ACAPULCO, Mexico: Rafael Nadal’s injury comeback gathered pace as the 11-time Grand Slam champion reached the semi-finals of the Mexican Open and inched closer to a possible title showdown with fellow Spaniard David Ferrer.
Nadal, playing his third tournament in four weeks after a seven-month injury layoff, beat Argentina’s Leonardo Mayer 6-1, 7-5 in the quarters and will now play Nicolas Almagro.
Ferrer, the top seed and three-time defending champion whose world number four ranking puts him one spot higher than Nadal, breezed past Italy’s Paolo Lorenzi 6-3, 6-1 to book a semi-final clash with Fabio Fognini.
While Ferrer has won three straight titles in Acapulco, the return of Nadal to a tournament he last played in 2005 has electrified fans.
It is the third of three Latin American clay court tournaments Nadal tabbed for his comeback from a left knee injury.
He opened with a runner-up finish at Vina del Mar — his first tournament since a surprise second-round exit at Wimbledon in June — and followed up by lifting the title in Sao Paulo, Brazil, two weeks ago.
And he has insisted this week that he is still planning to play the upcoming hard court Masters Series events at Indian Wells and Miami, although he is playing with intermittent pain in his knee.
Ferrer went down an early break against Lorenzi but bounced back quickly and broke the Italian five times en route to the victory in 72 minutes.
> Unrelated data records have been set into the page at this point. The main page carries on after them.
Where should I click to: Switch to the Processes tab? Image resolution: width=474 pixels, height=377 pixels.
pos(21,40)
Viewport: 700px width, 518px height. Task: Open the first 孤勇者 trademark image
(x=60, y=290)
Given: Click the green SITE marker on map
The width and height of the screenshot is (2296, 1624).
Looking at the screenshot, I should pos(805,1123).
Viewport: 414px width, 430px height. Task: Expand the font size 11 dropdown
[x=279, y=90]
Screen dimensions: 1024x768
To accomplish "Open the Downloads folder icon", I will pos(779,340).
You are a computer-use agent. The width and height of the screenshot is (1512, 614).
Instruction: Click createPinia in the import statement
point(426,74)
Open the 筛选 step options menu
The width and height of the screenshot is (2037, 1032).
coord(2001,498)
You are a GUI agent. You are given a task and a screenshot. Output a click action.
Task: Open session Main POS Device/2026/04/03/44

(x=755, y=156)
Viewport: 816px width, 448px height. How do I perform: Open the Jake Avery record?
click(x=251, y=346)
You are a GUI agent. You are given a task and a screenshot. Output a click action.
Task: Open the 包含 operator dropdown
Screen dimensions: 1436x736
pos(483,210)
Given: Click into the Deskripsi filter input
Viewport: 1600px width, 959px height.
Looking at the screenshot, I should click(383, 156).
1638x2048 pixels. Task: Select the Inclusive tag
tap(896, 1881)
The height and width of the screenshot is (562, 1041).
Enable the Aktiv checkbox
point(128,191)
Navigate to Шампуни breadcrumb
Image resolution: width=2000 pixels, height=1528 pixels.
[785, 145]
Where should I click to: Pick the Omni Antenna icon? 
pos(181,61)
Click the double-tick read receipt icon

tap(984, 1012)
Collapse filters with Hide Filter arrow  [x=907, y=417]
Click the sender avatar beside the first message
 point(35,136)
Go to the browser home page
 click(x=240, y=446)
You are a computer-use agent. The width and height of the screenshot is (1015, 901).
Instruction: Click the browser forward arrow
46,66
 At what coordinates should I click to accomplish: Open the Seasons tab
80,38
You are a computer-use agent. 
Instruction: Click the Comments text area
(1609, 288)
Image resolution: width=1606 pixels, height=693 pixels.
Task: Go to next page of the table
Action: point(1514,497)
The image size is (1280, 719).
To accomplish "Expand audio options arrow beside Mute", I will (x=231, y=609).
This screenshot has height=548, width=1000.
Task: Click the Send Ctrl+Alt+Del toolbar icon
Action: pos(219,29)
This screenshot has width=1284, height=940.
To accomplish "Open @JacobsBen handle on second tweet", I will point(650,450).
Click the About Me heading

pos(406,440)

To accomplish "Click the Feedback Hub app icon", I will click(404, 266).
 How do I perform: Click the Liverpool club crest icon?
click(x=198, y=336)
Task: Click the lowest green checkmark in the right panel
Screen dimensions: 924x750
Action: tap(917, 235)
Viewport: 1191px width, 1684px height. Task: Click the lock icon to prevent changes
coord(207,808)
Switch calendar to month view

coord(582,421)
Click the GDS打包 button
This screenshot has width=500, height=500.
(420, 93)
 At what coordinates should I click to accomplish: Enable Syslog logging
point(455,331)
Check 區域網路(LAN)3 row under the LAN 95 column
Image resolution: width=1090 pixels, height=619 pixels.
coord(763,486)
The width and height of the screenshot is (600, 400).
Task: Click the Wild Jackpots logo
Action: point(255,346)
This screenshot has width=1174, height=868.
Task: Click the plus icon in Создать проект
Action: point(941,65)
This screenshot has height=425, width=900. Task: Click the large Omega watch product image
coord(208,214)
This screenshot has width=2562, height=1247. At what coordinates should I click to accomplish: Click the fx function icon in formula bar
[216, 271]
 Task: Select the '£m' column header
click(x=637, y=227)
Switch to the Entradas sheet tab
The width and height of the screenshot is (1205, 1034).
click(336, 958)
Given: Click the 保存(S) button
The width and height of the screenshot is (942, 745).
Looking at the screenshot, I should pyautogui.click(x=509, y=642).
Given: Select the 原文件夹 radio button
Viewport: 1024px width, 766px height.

He next faces another Italian in Fognini, a 7-5, 6-4 winner over Colombia’s Santiago Giraldo.
Nadal’s next opponent Almagro, a two-time winner in Acapulco, beat Horacio Zeballos of Argentina 6-3, 6-4, firing down 10 aces in the 70-minute encounter.
Almagro’s win denied Nadal the chance for revenge against Zeballos, who beat the Spanish number two seed in the final at Vina del Mar, Chile, in his first tournament back from his lengthy injury layoff.